Francesco Maria Piave si adattò, d’accordo con La Fenice, a un compromesso sul libretto. Verdi allora scrisse una lettera di fuoco 

Dunque, se abbiamo pensato di eseguire l’opera come Verdi l’ha scritta, è perché Verdi non ha previsto note arbitrarie al di fuori del Dna originale dei personaggi, che ne tradiscano l’idea primaria. Perciò abbiamo chiesto ai cantanti di calarsi nei personaggi, di comprendere perché Verdi ha preso quell’indirizzo e non un altro. Il pubblico forse non se ne accorgerà, ma sarà obbligato a scoprire le differenze. Per esempio, il primo acuto di Rigoletto, ‘Ah è follia’, è nel sogno: avviene dopo l’incontro con Saparafucile e prima del suo ritorno a casa. Di solito, quando il baritono canta questo acuto è come se dicesse ‘non è successo nulla, buttiamoci tutto dietro le spalle’. Ma allora perché canta al presente? Perché quando torna a casa e vede la figlia le dice ‘a te dappresso trova sol gioia il core oppresso?’ Il ritmo musicale è lento, accorato. Poco dopo, per la prima volta, Rigoletto racconta a Gilda della madre. E c’è anche altro.

 

Gli attori di Rigoletto ricevono gli applausi del pubblico al termine dello spettacolo teatrale
(foto Yasuko Kageyama-Opera di Roma)

 


 

Gatti: “Verdi non ha previsto note arbitrarie al di fuori del Dna originale dei personaggi, che ne tradiscano l’idea primaria”

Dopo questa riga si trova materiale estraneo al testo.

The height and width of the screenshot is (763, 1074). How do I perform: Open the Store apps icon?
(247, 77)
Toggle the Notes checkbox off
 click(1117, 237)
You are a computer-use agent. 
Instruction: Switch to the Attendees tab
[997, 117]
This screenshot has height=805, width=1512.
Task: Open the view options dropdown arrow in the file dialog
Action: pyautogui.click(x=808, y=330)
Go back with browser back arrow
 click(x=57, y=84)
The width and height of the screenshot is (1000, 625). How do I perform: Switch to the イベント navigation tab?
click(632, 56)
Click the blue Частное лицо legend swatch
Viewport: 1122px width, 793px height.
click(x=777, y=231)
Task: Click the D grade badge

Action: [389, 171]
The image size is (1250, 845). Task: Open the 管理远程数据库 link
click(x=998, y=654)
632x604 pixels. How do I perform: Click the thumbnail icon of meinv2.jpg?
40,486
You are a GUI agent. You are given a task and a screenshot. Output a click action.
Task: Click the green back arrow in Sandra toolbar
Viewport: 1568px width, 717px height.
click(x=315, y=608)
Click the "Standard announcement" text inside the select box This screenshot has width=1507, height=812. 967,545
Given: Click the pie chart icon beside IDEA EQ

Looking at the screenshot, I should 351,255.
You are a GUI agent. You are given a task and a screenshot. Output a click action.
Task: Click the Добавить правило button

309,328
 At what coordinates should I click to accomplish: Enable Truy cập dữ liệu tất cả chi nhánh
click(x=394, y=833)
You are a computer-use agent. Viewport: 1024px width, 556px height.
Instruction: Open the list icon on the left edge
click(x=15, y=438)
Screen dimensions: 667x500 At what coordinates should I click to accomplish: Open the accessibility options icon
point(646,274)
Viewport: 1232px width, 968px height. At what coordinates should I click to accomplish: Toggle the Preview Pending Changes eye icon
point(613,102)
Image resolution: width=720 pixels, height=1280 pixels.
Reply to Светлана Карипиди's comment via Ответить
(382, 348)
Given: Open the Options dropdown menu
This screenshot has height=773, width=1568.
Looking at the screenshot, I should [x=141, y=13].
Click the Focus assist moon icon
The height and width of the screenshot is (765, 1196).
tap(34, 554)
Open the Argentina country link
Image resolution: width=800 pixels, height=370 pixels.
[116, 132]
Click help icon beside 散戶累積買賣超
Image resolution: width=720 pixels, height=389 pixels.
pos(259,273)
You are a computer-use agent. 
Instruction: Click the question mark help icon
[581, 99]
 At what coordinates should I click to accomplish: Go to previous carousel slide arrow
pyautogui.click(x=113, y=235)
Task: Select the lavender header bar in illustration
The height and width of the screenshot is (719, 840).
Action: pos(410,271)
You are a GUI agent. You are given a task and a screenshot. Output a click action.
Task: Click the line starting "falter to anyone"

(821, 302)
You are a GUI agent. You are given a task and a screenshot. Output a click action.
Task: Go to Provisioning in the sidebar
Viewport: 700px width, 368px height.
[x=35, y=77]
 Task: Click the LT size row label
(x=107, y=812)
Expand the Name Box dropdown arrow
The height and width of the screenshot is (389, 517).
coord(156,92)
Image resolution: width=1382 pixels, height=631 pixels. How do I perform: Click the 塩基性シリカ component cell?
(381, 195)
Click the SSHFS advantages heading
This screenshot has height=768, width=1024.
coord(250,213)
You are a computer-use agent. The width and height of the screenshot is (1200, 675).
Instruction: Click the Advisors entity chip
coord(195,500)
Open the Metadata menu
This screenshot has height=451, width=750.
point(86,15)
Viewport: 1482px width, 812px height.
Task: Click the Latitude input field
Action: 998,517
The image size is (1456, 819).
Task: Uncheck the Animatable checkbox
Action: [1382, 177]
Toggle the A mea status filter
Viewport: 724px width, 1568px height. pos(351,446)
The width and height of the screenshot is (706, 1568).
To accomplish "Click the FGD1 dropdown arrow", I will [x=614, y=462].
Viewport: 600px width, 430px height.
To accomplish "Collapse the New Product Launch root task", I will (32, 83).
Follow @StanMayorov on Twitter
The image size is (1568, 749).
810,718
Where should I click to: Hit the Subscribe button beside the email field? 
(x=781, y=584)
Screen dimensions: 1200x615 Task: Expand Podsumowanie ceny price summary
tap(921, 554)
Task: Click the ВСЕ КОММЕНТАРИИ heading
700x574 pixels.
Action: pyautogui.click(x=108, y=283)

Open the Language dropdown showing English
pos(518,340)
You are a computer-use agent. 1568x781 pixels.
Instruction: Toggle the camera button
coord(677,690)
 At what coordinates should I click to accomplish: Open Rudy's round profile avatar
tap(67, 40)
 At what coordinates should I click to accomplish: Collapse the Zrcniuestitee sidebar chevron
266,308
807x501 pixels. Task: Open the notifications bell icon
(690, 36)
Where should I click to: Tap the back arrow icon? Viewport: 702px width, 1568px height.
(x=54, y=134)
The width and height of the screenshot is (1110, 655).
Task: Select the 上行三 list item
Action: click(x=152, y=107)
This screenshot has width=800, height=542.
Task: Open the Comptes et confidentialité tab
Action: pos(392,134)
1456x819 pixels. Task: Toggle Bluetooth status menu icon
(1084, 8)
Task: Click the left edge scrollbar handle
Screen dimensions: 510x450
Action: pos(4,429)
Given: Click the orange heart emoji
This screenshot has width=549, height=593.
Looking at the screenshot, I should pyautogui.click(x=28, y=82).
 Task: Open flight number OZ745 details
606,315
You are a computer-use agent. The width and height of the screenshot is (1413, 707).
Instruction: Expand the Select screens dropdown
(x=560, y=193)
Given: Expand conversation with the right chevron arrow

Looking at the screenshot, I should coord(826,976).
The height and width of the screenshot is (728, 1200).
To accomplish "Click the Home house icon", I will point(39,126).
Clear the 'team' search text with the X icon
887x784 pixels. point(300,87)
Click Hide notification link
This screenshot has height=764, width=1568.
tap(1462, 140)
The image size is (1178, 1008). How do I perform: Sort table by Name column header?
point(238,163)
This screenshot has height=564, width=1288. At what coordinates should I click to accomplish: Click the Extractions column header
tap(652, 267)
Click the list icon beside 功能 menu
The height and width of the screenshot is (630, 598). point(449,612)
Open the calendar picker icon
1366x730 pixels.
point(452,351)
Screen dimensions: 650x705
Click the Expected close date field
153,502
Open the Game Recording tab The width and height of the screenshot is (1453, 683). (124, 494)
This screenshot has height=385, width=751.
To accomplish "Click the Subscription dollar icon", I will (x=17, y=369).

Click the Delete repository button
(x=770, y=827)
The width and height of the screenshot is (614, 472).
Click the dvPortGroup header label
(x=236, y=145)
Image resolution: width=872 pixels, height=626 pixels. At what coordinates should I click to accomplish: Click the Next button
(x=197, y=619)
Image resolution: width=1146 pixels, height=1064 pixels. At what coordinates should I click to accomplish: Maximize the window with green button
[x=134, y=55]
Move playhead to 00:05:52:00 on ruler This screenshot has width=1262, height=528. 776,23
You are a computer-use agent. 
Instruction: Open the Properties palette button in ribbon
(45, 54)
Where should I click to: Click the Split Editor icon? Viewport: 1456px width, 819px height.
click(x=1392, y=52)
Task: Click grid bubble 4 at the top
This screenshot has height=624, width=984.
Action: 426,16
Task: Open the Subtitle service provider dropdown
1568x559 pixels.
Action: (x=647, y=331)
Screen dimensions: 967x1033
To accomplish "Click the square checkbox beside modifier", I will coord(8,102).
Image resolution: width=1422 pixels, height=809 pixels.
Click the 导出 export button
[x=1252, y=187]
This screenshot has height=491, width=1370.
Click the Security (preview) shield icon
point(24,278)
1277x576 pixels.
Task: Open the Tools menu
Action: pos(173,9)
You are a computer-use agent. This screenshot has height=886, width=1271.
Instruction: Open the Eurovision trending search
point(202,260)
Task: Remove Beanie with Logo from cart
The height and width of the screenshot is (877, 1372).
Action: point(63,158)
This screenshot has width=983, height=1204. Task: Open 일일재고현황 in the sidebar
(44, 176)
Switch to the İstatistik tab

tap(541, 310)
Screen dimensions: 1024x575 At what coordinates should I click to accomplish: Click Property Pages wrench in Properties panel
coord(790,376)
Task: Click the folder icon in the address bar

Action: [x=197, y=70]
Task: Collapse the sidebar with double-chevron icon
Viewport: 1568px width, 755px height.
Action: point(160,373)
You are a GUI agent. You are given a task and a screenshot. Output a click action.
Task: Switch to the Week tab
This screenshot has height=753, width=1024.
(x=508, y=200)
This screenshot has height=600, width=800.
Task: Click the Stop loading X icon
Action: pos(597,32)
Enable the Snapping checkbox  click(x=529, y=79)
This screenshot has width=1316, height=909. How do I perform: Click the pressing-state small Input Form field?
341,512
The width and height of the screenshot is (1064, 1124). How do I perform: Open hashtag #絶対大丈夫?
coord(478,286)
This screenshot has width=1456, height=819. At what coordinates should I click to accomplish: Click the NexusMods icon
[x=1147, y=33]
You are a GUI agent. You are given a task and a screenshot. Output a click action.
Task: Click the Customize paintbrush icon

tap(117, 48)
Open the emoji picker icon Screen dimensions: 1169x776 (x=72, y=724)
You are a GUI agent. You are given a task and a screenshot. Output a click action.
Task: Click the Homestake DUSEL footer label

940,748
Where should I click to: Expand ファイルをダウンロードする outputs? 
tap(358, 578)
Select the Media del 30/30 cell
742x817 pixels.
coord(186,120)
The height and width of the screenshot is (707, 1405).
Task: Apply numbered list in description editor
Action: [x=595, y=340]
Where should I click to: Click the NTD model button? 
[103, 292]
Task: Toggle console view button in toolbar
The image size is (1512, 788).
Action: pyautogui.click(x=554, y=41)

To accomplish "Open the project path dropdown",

 Hugo nel suo dramma allo stesso punto fa dire a Triboulet ‘quel vecchio mi ha maledetto, certo mi capiterà qualcosa di male’, e poi aggiunge ‘stringendosi sulle spalle, si chiede sarà pazzo?’. Punto di domanda. Perché? Rigoletto è colpito da una maledizione, ma qualche misura prima una nota particolare riconduce all’ambito tonale di Sparafucile: la prima maledizione è l’incontro con questo fantasma che per strada gli si offre come sicario. Il dramma che matura nella testa di Rigoletto dunque è un insieme di cose: la maledizione di fronte a tutti, la maledizione di essere nato deforme, la reazione di Monterone, il padre che torna a corte per prendersi la figlia rovinata dal duca… Passano le ore, Rigoletto resta a corte, forse bevendo, cercando di dimenticare, poi torna casa, verso sera incontra il fantasma di Sparafucile, che gli dice quando vuole mi trova qui… io impazzirei… che bisogno ha di terminare il monologo con uno squillo eroico? E del resto, il brano seguente inizia nel Mi, la tonalità di Gilda. Dunque non è Rigoletto a gettarsi il problema dietro le spalle, ma è la gioia di Gilda per ricevere il padre, la gioia della figlia che ha trovato il coraggio di dirgli ‘da tre mesi a messa incontro uno e ci guardiamo’…”.